▶ What is needed
Pick out and copy every line below that has the word "Collapse".
○ ○ ○ ○ ○
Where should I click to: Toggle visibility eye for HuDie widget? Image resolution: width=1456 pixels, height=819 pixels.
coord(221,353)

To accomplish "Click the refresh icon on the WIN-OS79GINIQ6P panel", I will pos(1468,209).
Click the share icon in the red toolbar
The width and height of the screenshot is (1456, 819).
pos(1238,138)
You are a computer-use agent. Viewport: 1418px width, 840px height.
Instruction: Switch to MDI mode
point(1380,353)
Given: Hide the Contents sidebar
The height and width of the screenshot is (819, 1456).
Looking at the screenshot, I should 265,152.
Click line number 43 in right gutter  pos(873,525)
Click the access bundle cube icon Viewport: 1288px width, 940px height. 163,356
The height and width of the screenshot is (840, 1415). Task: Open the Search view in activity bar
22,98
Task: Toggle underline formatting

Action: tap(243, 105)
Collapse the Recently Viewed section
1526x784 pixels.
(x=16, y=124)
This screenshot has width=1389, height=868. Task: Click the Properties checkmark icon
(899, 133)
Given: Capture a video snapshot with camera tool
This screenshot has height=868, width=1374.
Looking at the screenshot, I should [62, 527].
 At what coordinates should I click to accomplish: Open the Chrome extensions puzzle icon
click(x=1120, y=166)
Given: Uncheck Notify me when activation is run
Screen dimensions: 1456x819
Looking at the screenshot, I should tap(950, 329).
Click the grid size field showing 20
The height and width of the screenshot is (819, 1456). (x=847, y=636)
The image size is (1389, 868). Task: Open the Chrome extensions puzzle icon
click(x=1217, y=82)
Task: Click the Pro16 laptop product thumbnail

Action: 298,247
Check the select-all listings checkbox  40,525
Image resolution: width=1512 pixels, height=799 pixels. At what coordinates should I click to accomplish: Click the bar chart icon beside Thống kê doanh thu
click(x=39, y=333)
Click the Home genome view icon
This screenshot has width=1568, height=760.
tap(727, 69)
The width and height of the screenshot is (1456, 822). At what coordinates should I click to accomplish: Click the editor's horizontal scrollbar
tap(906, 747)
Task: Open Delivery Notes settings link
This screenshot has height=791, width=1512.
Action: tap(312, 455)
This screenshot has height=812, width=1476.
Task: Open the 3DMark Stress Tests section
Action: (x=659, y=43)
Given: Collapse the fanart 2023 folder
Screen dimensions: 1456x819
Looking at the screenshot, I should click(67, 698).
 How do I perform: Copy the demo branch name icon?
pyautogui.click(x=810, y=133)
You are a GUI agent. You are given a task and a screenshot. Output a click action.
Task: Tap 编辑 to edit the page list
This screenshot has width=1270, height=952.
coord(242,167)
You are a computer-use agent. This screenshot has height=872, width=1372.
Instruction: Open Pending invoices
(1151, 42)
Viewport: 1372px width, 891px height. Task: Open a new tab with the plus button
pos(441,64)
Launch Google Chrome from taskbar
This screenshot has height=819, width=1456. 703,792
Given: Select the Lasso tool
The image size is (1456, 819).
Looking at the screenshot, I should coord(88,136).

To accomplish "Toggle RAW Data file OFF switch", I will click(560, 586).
○ ○ ○ ○ ○
▶ Result below
Collapse the Recently Viewed section
Given: Collapse the fanart 2023 folder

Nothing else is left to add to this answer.